"The Gift" Reinvents An Old-Fashioned Kind Of Fragile Heroine

    The psychological thriller cleverly updates a classic kind of vulnerable horror character.

    The Gift is a movie about two people who haven't managed to get past what happened in high school.

    It's a concept that's more often the basis of arrested development comedies about late bloomers who finally come into their own, but there's nothing funny about how the past looms over the adults that Gordo (Australian actor Joel Edgerton, who also wrote the screenplay, making his directorial debut) and Simon (Jason Bateman) have become. The teenage cruelties they endured or inflicted upon others have shaped them in ways that are immediately obvious in Gordo, awkward in his outdated earring, badly dyed hair, and lack of personal boundaries, leaving overly thoughtful presents and dropping by for unscheduled visits; the teen outsider he used to be is visible in the grown man. It's less clear with Simon, a student body president turned startup exec who seems to have it all together until a run-in with Gordo starts fracturing his chipper persona and the nastier character he used to be (and maybe still is) starts showing through.

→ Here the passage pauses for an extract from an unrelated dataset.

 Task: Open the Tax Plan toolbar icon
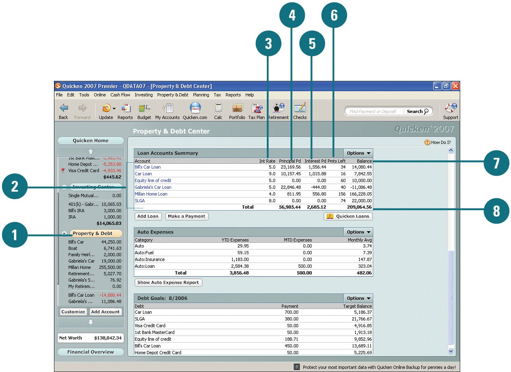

    It's no wonder that the film filters its story through Simon's wife, Robyn (Rebecca Hall), who's the most reasonable person onscreen.

    But she's also a clever update of an old-fashioned type of heroine who hasn't moved easily into the present day, for obvious reasons. Robyn is a Victorian hysteric in running shoes, a contemporary version of a character who goes back to The Yellow Wallpaper and on through Rosemary's Baby. She spends her days alone with the dog in the mid-century California house into which she and Simon recently moved, a beautiful place whose floor-to-ceiling windows also give it the unsettling look of a display case in which she's the object to be examined. And when she starts to feel unsafe there by herself, like maybe the place isn't all that secure, Simon tells her she's being silly — even though he knows more than he's told her about his old high school classmate.

    Robyn is right to feel frightened — The Gift is a thriller, though enough of a slow burn that you wouldn't count on warming your hands over it. Unfolding in parallel to Robyn's experiences are growing tensions over unresolved history between Simon and Gordo, who she sees as nice and a little lonely despite her husband's scorn. But, like the fictional women who've preceded her, Robyn accepts the reality on which her spouse insists over the one she's actually experiencing, ceding to his explanations despite her growing anxiety. Past characters like this have been products of their era, subject to each period's patriarchal expectations, treated as fragile and infantilized — the 2010 remake of the '70s TV movie Don't Be Afraid of the Dark actually changed its main character from wife to little girl to explain why no one would take her fears seriously.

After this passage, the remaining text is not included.